I am going to add also that the atmosphere of the French Revolution had, as a backdrop, the philosophical influences that are unique to the Age of the Enlightenment. Although it was not the Enlightenment what caused the revolution, there is certainly enough influence from the writings of Rousseau, Voltaire, and Montesquieu that did influence many of the persons who contributed to it, or participated in the revolution. It is in the writings of these three philosophers, among others, where we can find ideas such as the division of power and the end of the absolute sovereignty.
Like most revolutions, different people wanted different things out of it. The aforementioned peasants generally wanted to relieve themselves of some of the feudal restrictions that they still labored under, and to be able to keep some of the fruits of their labor. The ergot theory has been widely discredited--the peasants knew what they were doing. Urban workers--the sans-culottes and below, demanded economic measures to better their lives, which were subject to not just fluctuating grain prices, but many technological changes that were beginning to affect skilled craftsmen.
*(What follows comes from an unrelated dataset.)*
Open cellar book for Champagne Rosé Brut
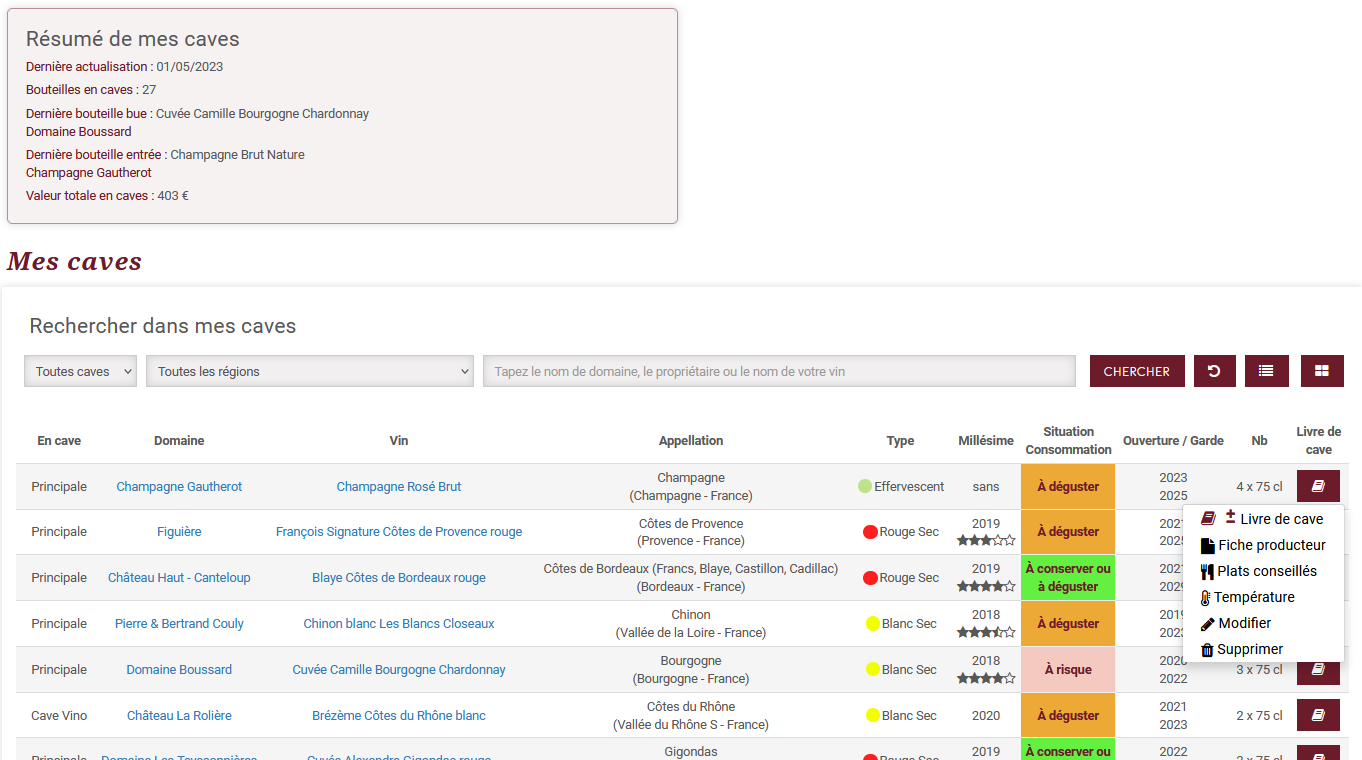The image size is (1362, 760). pos(1318,487)
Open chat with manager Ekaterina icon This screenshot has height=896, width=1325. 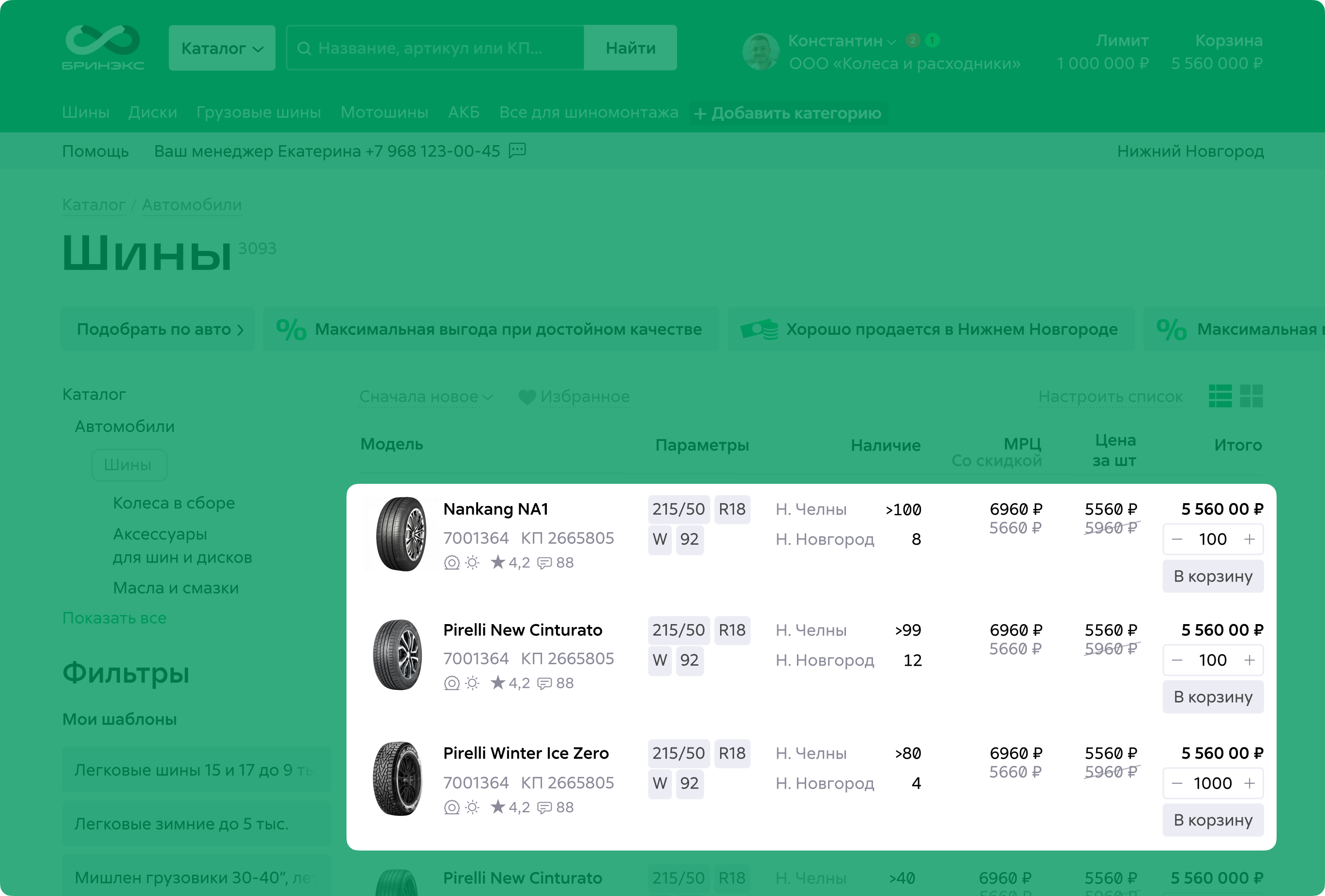pyautogui.click(x=517, y=150)
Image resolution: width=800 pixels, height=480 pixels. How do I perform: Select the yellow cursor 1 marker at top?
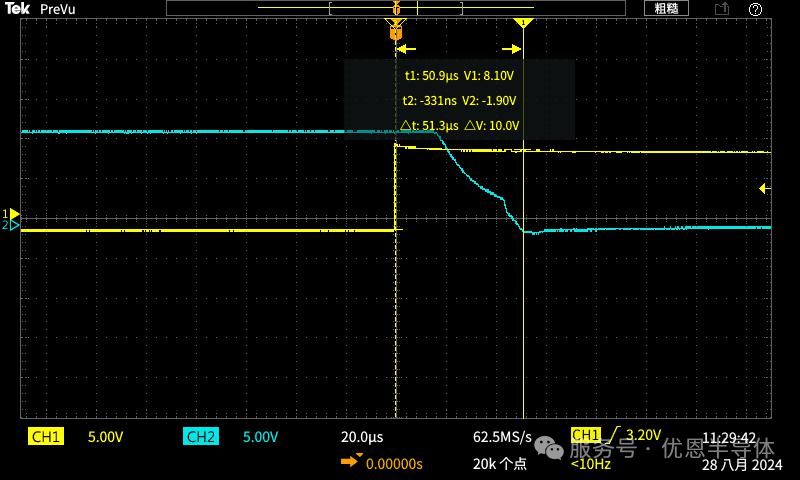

As the previous sentence indicates, there were even divisions within the urban working class The men we usually associated with the Third Estate--merchants, lawyers, etc.--wanted an end to many of the onerous taxes as well as the unfair privileges afforded the nobility, which they came to see as useless and parasitical. Many other educated Frenchmen wanted liberal legal reforms, including basic civil liberties protections and constitutional limits on the monarch. These few examples are a very rough sketch of a Revolution that has bedeviled attempts at a single interpretation since Carlyle, Tocqueville, Constant, and others tried to make sense of it in the early nineteenth century.
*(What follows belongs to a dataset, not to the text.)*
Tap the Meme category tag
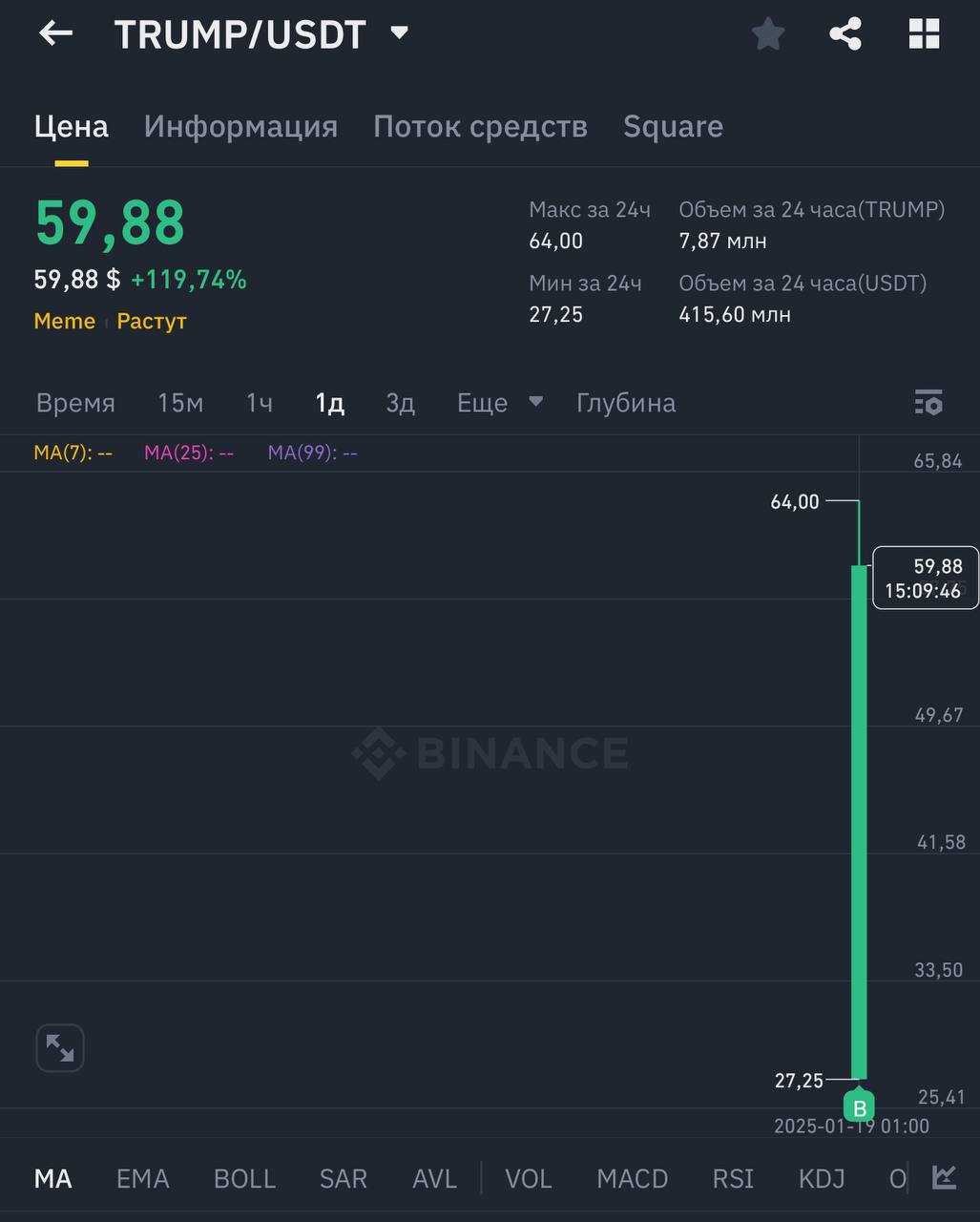 point(65,322)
With the increase of merchants and lawyers who were relegated to the Third Estate (many of whom were Jews), there was from them a great desire to elevate themselves to have some voice in the French government. (This situation is not unlike that of Russia before its revolution.) They became activists for legal voices, and probably incited the already disgruntled peasants who paid taxes on the land that they worked for the aristocrats.
Curiously, there have been scientific investigations that have uncovered the fact that the grain crop that was so bad in 1789--bread being the staple of the poor, especially--caused, not only famine, but a mold on the bread made from this crop. Some evidence points to this mold having caused hallucinogenic qualities, so there is a theory that the peasants were on some kind of "trip." Whether this is true or not is certainly debatable; however, it is certainly odd that people would all react on one particular day and revolt. This is an idea that Leo Tolstoy considers in his War and Peace as he reflects upon how an old general who many times was distracted was able to defeat the mighty Napoleon at war. Tolstoy theorized that there is some cosmic force in place in history.
To learn more about the French Revolution, you may wish to examine Thomas Carlyle's The French Revolution, a history that greatly influenced many, among them Charles Dickens, who wrote A Tale of Two Cities, based upon this revoltuion.
For most of the people who participated, the motivation was a desire for more of a say in their lives. The people of the Third Estate essentially had no power in the French government. They ended up paying all the taxes without having any control of their government. This injustice helped to motivate them to participate in the Revolution.